Bild: Obacht beim Fotografieren scheuer Neonazis! Nicht dass die Polizei wieder…
In Zeiten, in denen [1][Politiker mutmaßlich von Rechtsextremen abgeknallt
werden] und [2][andere auf Feindeslisten stehen], lautet die existenzielle
Frage für die Freiheit der Presse: Wie frei kann man über gewaltbereite
Neonazis berichten? Das Thüringer Innenministerium hat sich erstmals zu
Maßnahmen der Polizei gegen Journalisten am Rande einer
Neonaziveranstaltung im November letzten Jahres geäußert.

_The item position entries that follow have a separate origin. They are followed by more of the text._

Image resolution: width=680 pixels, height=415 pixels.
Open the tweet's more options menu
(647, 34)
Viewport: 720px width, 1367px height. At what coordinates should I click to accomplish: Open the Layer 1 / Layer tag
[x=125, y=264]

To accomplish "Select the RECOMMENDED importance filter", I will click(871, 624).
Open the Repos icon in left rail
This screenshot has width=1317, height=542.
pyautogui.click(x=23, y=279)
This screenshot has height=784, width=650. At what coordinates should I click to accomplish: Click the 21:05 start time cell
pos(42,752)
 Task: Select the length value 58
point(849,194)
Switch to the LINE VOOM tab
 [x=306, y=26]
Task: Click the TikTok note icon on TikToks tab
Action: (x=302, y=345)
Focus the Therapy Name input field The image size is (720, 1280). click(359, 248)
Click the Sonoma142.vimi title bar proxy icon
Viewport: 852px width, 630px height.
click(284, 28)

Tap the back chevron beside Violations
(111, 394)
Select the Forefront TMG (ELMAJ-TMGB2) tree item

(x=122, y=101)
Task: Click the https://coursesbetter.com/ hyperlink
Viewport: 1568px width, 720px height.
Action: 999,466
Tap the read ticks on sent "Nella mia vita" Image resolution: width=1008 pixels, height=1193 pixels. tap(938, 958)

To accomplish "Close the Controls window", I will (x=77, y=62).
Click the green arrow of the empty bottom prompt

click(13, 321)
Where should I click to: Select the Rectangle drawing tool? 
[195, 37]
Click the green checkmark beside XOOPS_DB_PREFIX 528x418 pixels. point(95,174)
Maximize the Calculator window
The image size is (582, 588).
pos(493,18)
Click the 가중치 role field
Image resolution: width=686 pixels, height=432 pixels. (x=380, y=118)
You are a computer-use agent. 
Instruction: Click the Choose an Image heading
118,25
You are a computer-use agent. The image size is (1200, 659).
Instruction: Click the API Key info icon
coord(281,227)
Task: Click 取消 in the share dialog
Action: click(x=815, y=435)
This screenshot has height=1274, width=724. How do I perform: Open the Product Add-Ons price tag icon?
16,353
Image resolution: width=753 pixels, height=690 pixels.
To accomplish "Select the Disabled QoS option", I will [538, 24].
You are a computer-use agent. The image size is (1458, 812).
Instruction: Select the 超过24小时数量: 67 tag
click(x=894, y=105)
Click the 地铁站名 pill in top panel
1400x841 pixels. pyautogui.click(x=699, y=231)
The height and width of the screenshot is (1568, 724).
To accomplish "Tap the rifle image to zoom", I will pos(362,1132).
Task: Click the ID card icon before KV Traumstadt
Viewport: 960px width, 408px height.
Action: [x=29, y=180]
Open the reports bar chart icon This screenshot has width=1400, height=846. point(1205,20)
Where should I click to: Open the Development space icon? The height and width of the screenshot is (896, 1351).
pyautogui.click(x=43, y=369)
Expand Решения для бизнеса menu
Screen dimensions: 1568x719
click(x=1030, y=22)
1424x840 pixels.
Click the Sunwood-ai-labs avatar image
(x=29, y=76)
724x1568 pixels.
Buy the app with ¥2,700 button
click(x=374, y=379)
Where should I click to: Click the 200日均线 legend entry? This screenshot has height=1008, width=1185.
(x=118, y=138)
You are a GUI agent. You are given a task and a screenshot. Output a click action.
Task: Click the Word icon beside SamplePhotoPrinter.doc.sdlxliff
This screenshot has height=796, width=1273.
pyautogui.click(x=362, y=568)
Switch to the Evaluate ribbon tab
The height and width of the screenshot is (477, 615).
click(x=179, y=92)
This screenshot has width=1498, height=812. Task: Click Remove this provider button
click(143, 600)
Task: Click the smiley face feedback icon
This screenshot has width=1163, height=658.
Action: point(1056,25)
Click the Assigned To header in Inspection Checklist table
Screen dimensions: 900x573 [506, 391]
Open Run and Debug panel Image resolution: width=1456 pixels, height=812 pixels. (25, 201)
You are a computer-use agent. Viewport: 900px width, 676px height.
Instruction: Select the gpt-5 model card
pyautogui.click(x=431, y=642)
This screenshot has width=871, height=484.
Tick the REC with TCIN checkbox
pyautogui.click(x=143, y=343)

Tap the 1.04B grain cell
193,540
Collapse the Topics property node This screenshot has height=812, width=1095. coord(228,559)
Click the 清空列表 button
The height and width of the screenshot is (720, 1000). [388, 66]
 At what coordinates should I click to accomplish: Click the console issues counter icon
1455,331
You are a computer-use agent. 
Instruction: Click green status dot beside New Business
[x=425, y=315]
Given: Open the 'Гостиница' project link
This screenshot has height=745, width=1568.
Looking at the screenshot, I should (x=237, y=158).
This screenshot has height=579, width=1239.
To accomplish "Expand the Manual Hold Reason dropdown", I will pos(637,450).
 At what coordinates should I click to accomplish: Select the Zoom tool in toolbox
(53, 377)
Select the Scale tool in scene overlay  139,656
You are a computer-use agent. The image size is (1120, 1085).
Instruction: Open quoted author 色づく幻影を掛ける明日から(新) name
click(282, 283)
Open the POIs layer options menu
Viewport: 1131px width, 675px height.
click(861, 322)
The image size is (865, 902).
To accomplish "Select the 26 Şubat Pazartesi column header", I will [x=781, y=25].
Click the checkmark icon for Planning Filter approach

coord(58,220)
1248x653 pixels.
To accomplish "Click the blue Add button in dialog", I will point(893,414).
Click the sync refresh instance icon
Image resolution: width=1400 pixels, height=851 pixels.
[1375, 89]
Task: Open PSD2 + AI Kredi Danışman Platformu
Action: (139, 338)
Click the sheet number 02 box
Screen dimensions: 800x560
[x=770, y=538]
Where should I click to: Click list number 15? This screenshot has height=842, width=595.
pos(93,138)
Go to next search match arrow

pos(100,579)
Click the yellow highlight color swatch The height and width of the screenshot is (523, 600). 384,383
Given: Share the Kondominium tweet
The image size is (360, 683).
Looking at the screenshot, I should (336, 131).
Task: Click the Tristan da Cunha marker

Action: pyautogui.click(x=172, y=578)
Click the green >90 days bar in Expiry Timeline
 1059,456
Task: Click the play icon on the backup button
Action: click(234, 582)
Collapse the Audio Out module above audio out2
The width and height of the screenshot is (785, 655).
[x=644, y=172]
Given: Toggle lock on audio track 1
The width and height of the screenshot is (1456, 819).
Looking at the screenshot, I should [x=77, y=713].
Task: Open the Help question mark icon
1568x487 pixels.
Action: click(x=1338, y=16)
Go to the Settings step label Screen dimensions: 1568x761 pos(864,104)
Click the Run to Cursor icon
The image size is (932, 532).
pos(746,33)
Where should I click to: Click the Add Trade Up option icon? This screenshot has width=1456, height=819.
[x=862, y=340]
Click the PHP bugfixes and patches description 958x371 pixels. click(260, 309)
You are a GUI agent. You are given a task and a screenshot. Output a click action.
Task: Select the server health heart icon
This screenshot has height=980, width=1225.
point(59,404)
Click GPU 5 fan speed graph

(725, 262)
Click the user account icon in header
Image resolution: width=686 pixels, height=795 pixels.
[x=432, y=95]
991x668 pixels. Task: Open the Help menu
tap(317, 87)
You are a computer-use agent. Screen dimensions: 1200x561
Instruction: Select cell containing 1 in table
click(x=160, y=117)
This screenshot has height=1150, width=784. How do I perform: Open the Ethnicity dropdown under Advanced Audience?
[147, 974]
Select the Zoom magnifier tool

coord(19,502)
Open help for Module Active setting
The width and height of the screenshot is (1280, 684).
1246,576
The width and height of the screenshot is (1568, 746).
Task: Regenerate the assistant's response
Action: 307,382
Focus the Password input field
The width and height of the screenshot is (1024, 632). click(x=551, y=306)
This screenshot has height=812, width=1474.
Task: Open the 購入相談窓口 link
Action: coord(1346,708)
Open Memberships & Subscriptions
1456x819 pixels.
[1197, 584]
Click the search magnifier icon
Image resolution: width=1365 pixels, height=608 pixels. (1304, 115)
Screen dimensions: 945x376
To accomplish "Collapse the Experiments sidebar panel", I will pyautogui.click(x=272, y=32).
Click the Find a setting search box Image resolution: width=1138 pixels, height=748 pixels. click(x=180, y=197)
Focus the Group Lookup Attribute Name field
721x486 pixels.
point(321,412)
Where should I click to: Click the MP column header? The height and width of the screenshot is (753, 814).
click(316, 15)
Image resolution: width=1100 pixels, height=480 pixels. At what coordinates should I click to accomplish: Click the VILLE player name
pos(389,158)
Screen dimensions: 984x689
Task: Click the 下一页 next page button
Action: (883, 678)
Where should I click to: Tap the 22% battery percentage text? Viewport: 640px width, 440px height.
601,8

Die
Verlautbarungen zeigen, dass die Antwort auf diese Frage schnell sehr
düster ausfallen kann.
Rückblende: Am Abend des 8. November 2018 – wenige Stunden vorm Jahrestag
des gescheiterten Putschversuchs 1923 und der Pogromnacht 1938 –
versammelten sich rund 100 Neonazis in Fretterode, einem winzigen Dorf im
Thüringer Eichsfeld. Auf dem Grundstück [3][des ranghohen NPD-Funktionärs
Thorsten Heise] trat der ehemalige SS-Mann Karl M., ein verurteilter
Kriegsverbrecher, als Redner auf. Für zwei Fotografen und ein
NDR-Kamerateam Grund genug, an diesem Abend in Fretterode dabei zu sein.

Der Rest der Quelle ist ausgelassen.